### [THE PROBLEM]
Here are the records. Write out exactly the lines between the one holding "[Next : BKR 1487] (1375, 94)" and the one holding "3 darabos AMOS Powerfluff", inclusive.

* * *

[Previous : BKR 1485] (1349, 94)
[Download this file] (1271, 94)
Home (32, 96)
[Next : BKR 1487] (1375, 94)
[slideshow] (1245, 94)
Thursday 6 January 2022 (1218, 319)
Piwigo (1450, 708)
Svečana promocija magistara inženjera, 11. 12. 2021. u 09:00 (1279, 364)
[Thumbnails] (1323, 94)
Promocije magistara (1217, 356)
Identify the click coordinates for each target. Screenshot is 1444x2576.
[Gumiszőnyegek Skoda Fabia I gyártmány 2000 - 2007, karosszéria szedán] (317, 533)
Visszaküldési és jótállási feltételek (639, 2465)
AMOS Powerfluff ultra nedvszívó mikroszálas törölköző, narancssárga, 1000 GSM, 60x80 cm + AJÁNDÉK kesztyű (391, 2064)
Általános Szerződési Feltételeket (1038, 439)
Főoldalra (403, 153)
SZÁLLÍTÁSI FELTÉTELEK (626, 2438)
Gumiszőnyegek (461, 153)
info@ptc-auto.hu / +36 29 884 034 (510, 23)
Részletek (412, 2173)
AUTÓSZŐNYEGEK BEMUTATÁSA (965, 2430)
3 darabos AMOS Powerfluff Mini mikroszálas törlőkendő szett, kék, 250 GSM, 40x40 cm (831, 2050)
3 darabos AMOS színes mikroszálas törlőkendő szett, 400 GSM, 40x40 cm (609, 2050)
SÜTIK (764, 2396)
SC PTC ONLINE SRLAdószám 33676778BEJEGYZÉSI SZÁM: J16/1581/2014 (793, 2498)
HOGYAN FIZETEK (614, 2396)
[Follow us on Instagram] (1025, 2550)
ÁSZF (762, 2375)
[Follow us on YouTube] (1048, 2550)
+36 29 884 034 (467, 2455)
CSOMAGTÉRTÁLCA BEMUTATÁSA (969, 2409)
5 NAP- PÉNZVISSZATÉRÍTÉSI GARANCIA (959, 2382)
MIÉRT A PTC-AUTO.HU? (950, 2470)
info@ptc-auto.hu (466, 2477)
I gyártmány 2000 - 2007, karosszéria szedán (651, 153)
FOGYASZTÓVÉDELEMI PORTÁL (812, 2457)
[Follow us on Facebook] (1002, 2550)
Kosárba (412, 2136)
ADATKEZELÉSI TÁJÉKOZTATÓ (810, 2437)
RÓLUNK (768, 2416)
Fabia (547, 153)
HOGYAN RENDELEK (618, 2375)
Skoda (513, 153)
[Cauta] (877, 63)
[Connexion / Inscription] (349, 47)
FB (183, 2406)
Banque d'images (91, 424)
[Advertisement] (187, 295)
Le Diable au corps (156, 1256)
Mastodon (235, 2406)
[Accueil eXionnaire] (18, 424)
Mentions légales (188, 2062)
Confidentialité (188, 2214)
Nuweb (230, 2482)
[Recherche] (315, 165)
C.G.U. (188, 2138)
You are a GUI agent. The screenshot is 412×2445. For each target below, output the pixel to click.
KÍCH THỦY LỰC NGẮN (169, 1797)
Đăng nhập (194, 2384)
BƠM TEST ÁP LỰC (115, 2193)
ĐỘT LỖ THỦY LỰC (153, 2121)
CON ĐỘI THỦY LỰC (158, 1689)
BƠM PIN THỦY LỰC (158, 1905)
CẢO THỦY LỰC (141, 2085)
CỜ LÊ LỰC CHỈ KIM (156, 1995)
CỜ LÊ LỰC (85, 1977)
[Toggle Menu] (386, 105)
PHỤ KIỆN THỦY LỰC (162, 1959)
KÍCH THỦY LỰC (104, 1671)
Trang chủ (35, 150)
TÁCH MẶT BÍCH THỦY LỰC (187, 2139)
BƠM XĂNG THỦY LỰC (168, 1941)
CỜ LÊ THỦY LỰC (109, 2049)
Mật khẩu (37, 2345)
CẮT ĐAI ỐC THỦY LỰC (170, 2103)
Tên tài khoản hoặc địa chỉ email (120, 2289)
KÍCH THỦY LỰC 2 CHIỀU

* * *

### [TASK OUTPUT]
[Next : BKR 1487] (1375, 94)
[slideshow] (1245, 94)
Thursday 6 January 2022 (1218, 319)
Piwigo (1450, 708)
Svečana promocija magistara inženjera, 11. 12. 2021. u 09:00 (1279, 364)
[Thumbnails] (1323, 94)
Promocije magistara (1217, 356)
Identify the click coordinates for each target. Screenshot is 1444x2576.
[Gumiszőnyegek Skoda Fabia I gyártmány 2000 - 2007, karosszéria szedán] (317, 533)
Visszaküldési és jótállási feltételek (639, 2465)
AMOS Powerfluff ultra nedvszívó mikroszálas törölköző, narancssárga, 1000 GSM, 60x80 cm + AJÁNDÉK kesztyű (391, 2064)
Általános Szerződési Feltételeket (1038, 439)
Főoldalra (403, 153)
SZÁLLÍTÁSI FELTÉTELEK (626, 2438)
Gumiszőnyegek (461, 153)
info@ptc-auto.hu / +36 29 884 034 (510, 23)
Részletek (412, 2173)
AUTÓSZŐNYEGEK BEMUTATÁSA (965, 2430)
3 darabos AMOS Powerfluff Mini mikroszálas törlőkendő szett, kék, 250 GSM, 40x40 cm (831, 2050)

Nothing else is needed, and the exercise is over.